The Hagler Institute for Advanced Study at Texas A&M announced Andrew Feinberg, Bloomberg Distinguished Professor of Epigenetics, as one of ten Hagler Fellows for its Class of 2020-21. The Hagler Institute plans to induct the Class of 2020-21 Hagler Fellows during its annual gala in 2021.
The program aims to provide a catalyst to advance research productivity by bringing together distinguished faculty and providing an environment for collaboration within and across disciplines. Hagler Fellows are selected from among top scholars in their respective fields who have been recognized internationally for their scholarship and professional accomplishments, and who belong to the National Academies of Sciences, Engineering, and Medicine; the Academy of Arts and Sciences; or hold recognitions in their fields of equal stature. Since the program was launched in 2012, 80 researchers have been named Hagler Fellows and brought to Texas A&M University to collaborate with faculty, researchers, and students on groundbreaking research projects.

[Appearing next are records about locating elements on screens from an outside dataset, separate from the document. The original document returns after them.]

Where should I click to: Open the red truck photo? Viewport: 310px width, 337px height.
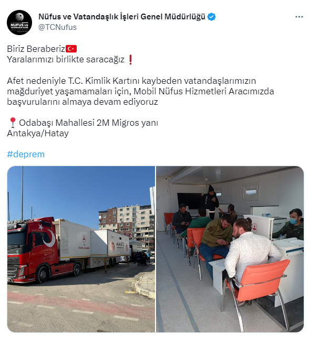pyautogui.click(x=81, y=249)
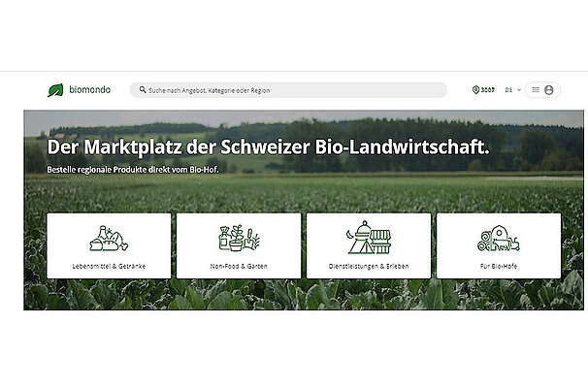Click the groceries basket icon
The width and height of the screenshot is (588, 390).
[108, 239]

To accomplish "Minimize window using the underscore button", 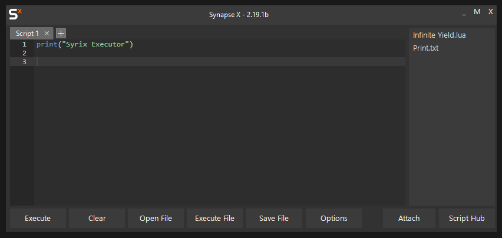I will 464,12.
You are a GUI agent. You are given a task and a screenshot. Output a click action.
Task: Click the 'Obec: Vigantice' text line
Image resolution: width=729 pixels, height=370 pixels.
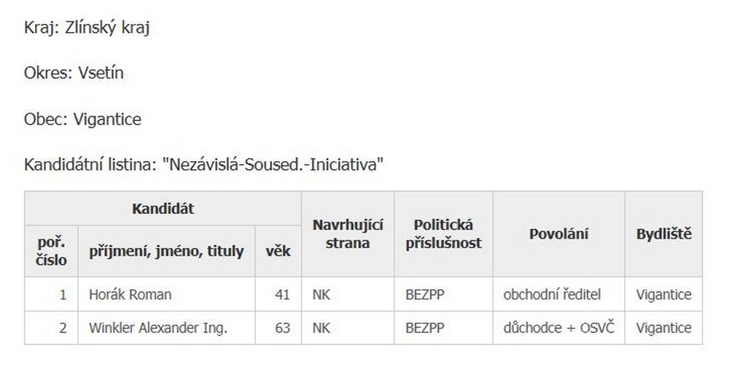coord(83,120)
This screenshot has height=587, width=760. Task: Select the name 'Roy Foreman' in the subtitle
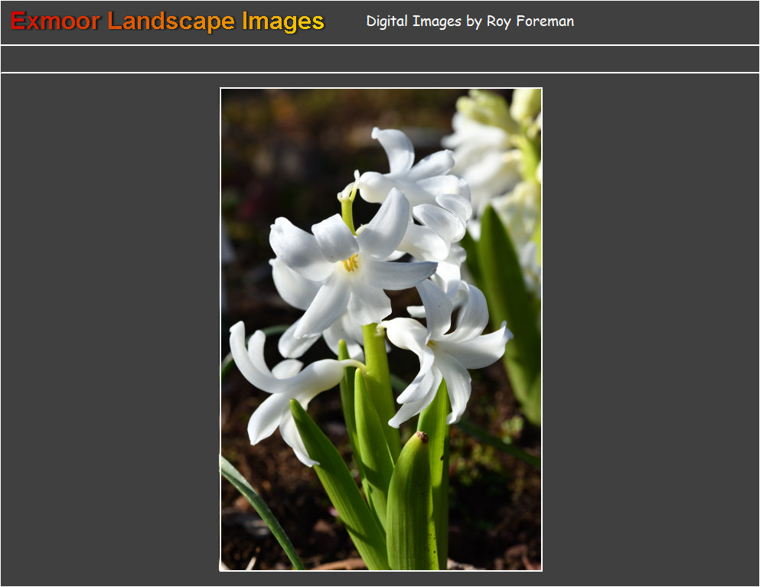(x=530, y=21)
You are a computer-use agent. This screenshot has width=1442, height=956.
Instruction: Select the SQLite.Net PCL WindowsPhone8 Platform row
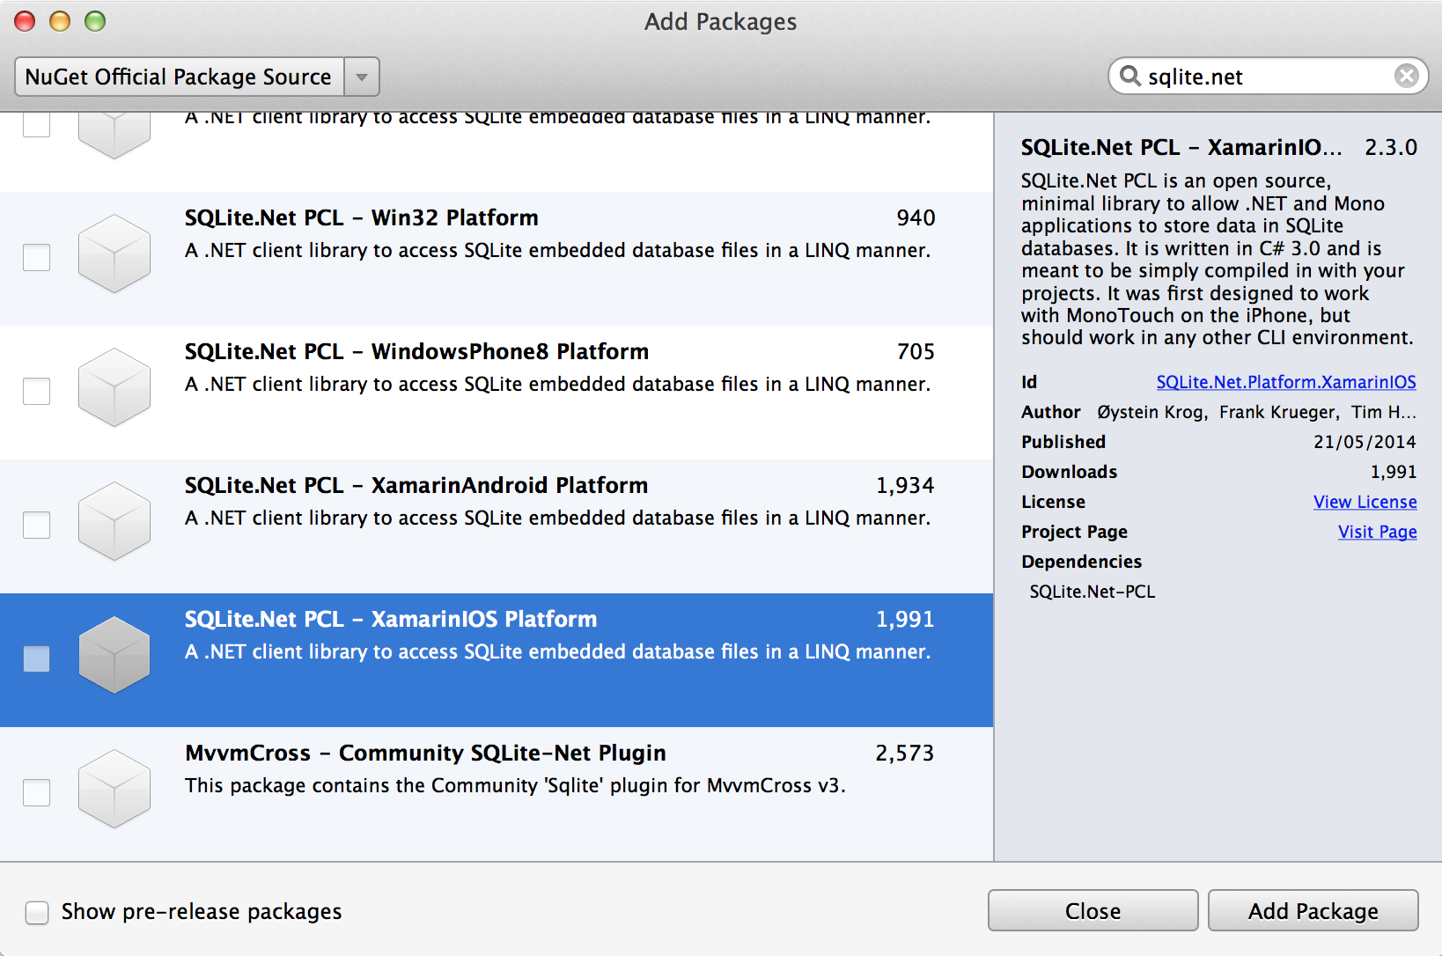(528, 392)
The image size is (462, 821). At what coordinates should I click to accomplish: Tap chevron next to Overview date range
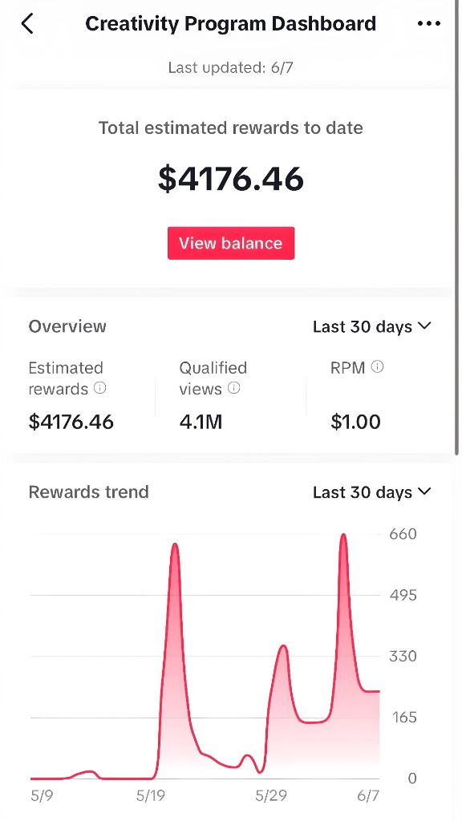click(425, 326)
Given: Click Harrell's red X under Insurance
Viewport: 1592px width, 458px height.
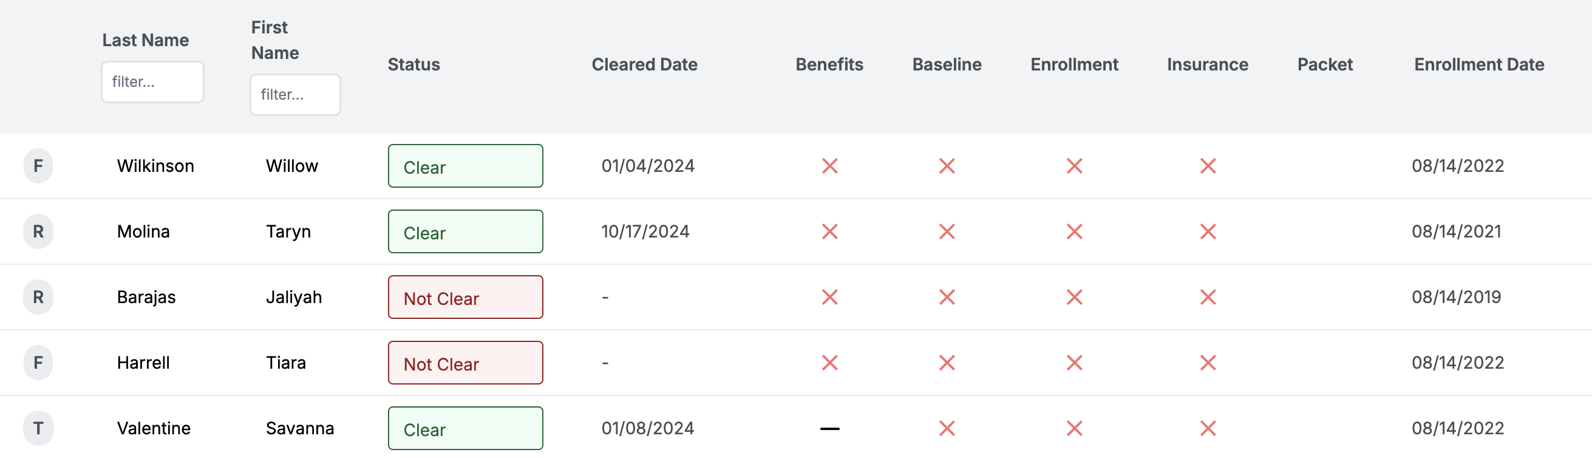Looking at the screenshot, I should 1208,363.
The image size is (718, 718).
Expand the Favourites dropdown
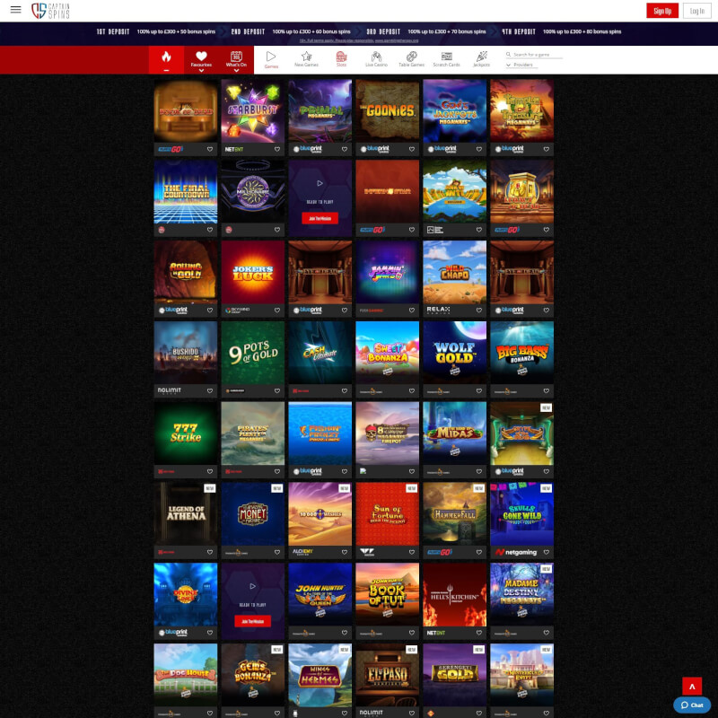click(201, 60)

For Feinberg, this distinction is a culmination of years of partnership and interdisciplinary work between JHU and TAMU on how genetics and environmental factors interact to result in disease, as well as the mechanisms through which this happens.
“I’ve been working with David Threadgill, a mouse geneticist at TAMU, on testing our ideas about how genes and environment conspire to cause disease by changing the epigenome; he and his colleagues have a unique resource of mice that show DNA sequence complexity similar to that of humans,” Feinberg says.
As a Hagler Fellow, Feinberg plans to advance his mouse research modeling gene environment interaction of common human traits, such as lead poisoning and diet. It is also an opportunity for his Johns Hopkins students to spend time in the TAMU labs and to bring TAMU students and fellows to Hopkins. “I can learn a lot from students and faculty at TAMU in fields that are new to me, such as veterinary and nutrition science,” he explains. “And I hope that my lab and I can teach them some epigenetics in exchange.”
The honor also comes with what Feinberg sees as a personal perk.
“On my visits I get to eat Texas barbecue, which, to my astonishment, is actually brisket, the same thing we eat here on Jewish holidays, just not smoked.”